Além dos problemas dentro de casa, o real se torna mais fraco ante o dólar pelo receio dos mercados internacionais com o ressurgimento de novos picos de infecção no novo coronavírus em diversas partes do mundo, e que isso leve a novas medidas de isolamento social. Somado a isso, há o tumultuado processo eleitoral nos Estados Unidos e a divulgação de que o presidente e candidato à reeleição, Donald Trump, testou positivo para a Covid-19. Para o economista e estrategista da Veedha Investimentos, Rodrigo Moliterno, os indicadores atuais da economia brasileira deveriam fazer o dólar se manter na faixa de R$ 5,20. “Durante a época pré-coronavírus, o Brasil parecia a bola da vez. Tinha as reformas, agenda liberal, mas, com o surgimento a pandemia, mudou da água para o vinho, e agora estamos em uma posição delicada.” Enquanto a situação externa deve se estender ao menos por mais alguns meses, ele diz que a resolução dos problemas domésticos passam pelos próximos movimentos do governo federal em mostrar aos investidores que está comprometido com a responsabilidade fiscal. “A ação mais prática que o governo pode fazer é abortar o Renda Cidadã e tentar, junto ao Congresso, colocar a reforma tributária em votação, ou, ao menos, em discussão. O mercado que ver as coisas efetivamente andando”, afirma. E, enquanto isso não acontece, Moliterno afirma que é possível o dólar bater em R$ 6 no final deste ano. “Vai depender de quanto esse nosso quadro vai se agravar e da habilidade do governo em tentar reverter essa situação.”

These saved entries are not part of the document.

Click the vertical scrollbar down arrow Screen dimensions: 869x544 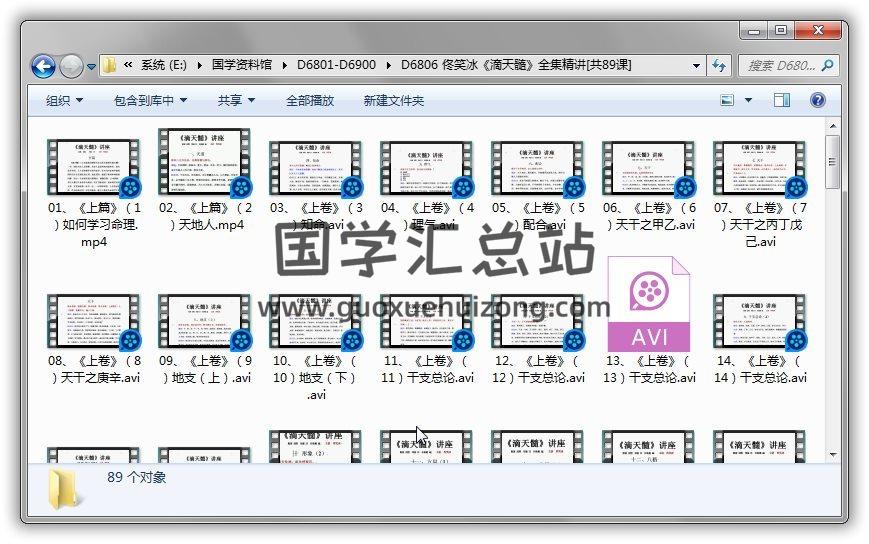coord(832,453)
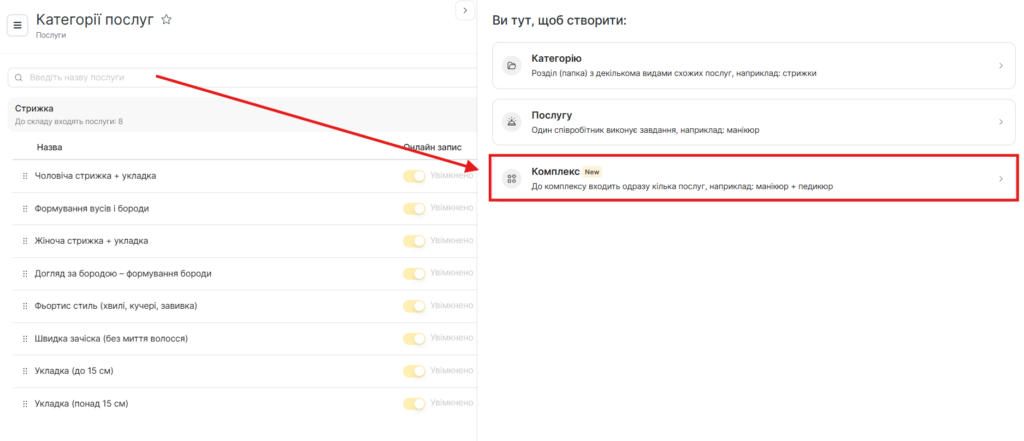Click the grid icon next to Комплекс
The image size is (1024, 441).
[512, 178]
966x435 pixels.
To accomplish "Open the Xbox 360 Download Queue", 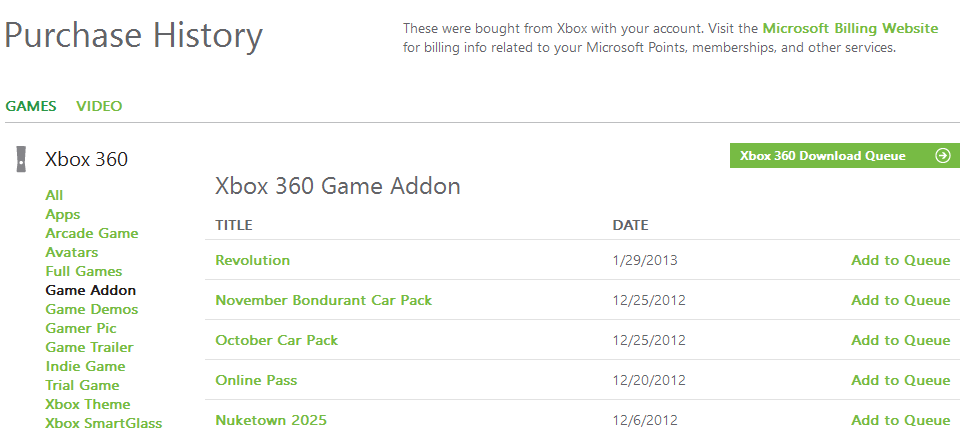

Na contramão do pessimismo, Fernanda Consorte, economista-chefe do Banco Ourinvest e colunista do site da Jovem Pan, afirma que os sinais indicam mais para a queda da moeda-norte americana que o rompimento da linha de R$ 6. Segundo ela, a turbulência doméstica deve se estender por mais alguns dias, mas pode ser aliviada com a emissão de sinais corretos aos investidores. “A questão fiscal demora para se desenrolar, mas, se o governo mudar o tom e voltar para a agenda liberal do ano passado, há espaço para cair.” Já no cenário global, ela aponta o avanço das pesquisas para a descoberta da vacina imunizante ao coronavírus como sinal de otimismo. “É preciso acompanhar os cenários, e quais os vetores terão mais força. Mas hoje a chance é mais de ir para baixo do que para cima.”